**Data on locating visible targets**
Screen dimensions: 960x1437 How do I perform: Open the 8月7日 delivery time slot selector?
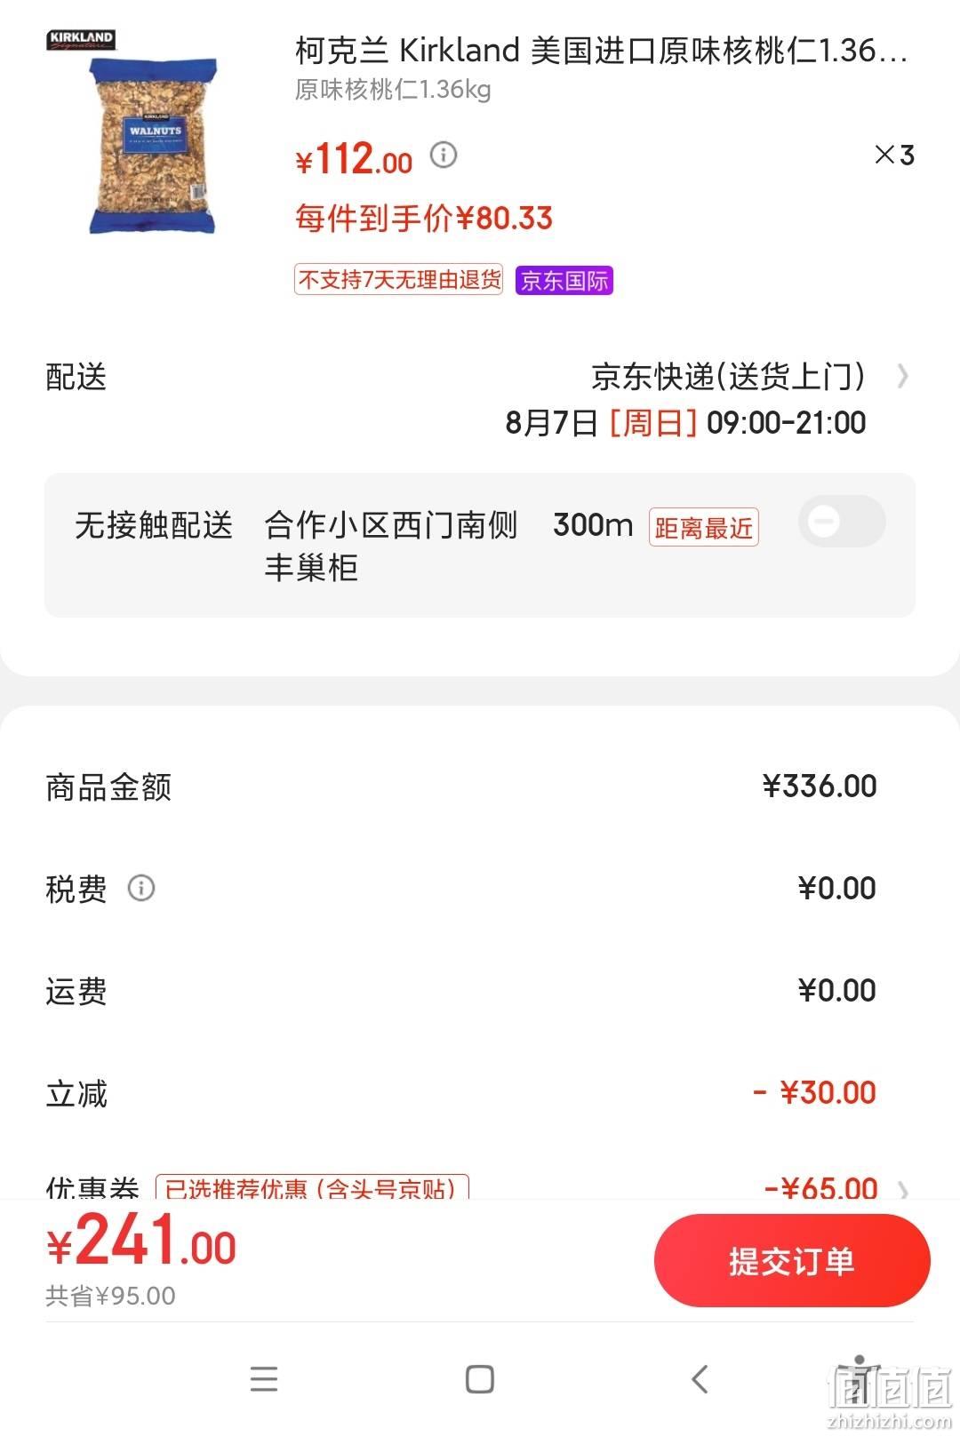[685, 423]
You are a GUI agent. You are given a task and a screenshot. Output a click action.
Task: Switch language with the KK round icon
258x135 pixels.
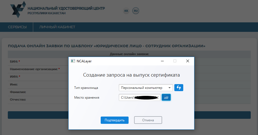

**WORK REQUIRED**
Output the lines above as a JSON list of strings, one string per line, leaving out blank lines and the pictures.

**TASK RESULT**
[
  "Screen dimensions: 960x1437 How do I perform: Open the 8月7日 delivery time slot selector?",
  "[685, 423]",
  "You are a GUI agent. You are given a task and a screenshot. Output a click action.",
  "Task: Switch language with the KK round icon",
  "258x135 pixels."
]